Each of the poems is one to three pages in length, though some of the longer ones, divided into parts, can be around four or five. For the most part, they are similarly formatted, though there are discrepancies. It said in the foreword that the book was designed by the poet’s students (he is a schoolteacher, from what I gather) and they’ve obviously not studied book formatting like a professional designer would.

Beginning the poetry of Maggot Dance, I was expecting much darker themes than the introductory poems. The first is called The Victims, and the following titles were similarly foreboding to me. The poems discuss guilt and the effects of pushing it aside, the dangers of vanity and placing blame on others. Some depict outer beauty as a sin, drawing importance on innermost virtues. This aspect feels somewhat over the top in my opinion, but I see how it is needed to emphasize the message the poet is sharing. It is dealing with difficult issues that are often cast aside, and it takes the most direct route.

Something that I understood but despised was the vividness of the maggots throughout the poems. They are, of course, a running theme in the poetry, a visual representation of the incorporeal issues the poet is discussing, and they make me squirm in discomfort in the way the poet is most likely aiming for.

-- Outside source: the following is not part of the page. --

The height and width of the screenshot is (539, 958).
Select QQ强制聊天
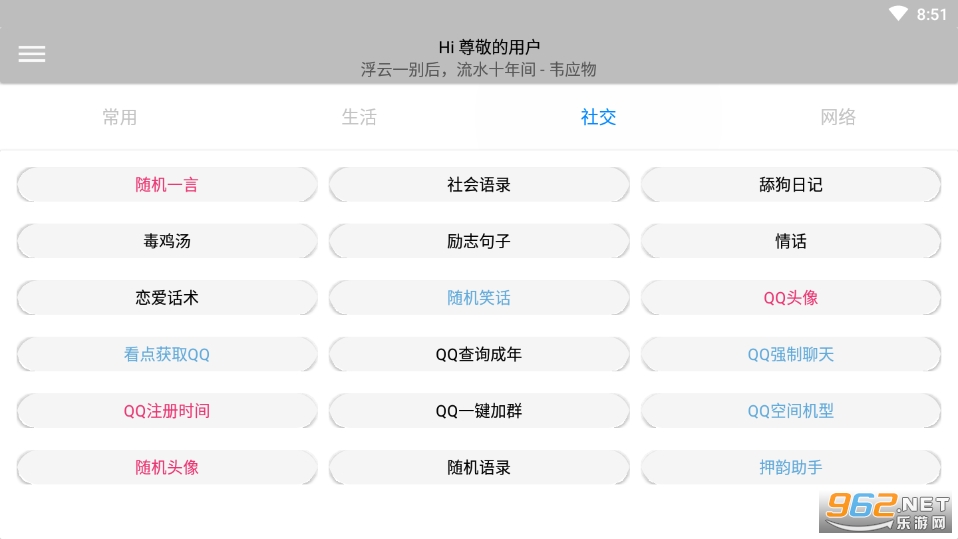pos(791,354)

I will speak critically now, from my own self. The poems, I feel, are meant to make me want to be a better person. To look at myself critically and try to root out the rot in my own self, but instead, the poems only felt like venting. Instead of picking out the negative aspects of an individual’s personality, it felt more like the poems were speaking of groups of people as a whole and placing those negative aspects upon them.

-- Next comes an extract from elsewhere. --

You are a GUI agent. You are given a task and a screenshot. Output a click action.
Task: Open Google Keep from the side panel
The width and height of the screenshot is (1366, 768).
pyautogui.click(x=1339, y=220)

Something else I’d like to touch on—and which may be a controversial topic—is the blatant, toxic religion I feel from these poems. I am not religious myself. I can respect that other people are, but there are aspects of religion that I do not appreciate. This is what I refer to as “toxic” religion. Discrimination, lack of equality, or setting judgement on others without cause other than to justify one’s own faith—those are things I cannot accept. These things are not just from toxic religion, but the way the poet is speaking of faith, of virtue, and of humans straying from those aspects leads me to believe that the discussion is religious at its core. I bring this up here because some of the poems shine judgement on others—women mostly—and their seduction of “helpless” men. The poem Mothers also reminisces about the elegant strength of the mothers of old but says that “new mothers” are tarnishing their memories by their severe lack of everything, degrading them to their parts.

I did not enjoy reading these parts.

I do not know the life experience of the poet nor his daily life, so I will try not to place my discomfort on my view of him. For all I know, I could be entirely misreading the message. Even so, I promised an honest review, and honesty isn’t always “nice”.

I only read as far as the third section, Man. The poetry didn’t get better or worse in my eyes, but it still made me feel uncomfortable in a way that perhaps the poet is aiming for—I’m not sure.

I can still say that the poems are raw and naked, if somewhat crude, which is mildly reminiscent of ‘Cannibal’, a book of poems by Safiya Sinclare.

I’d say this poetry is for people who enjoy picking at the ugly parts of modern society, and as such, I’m not sure who’d I’d recommend this to.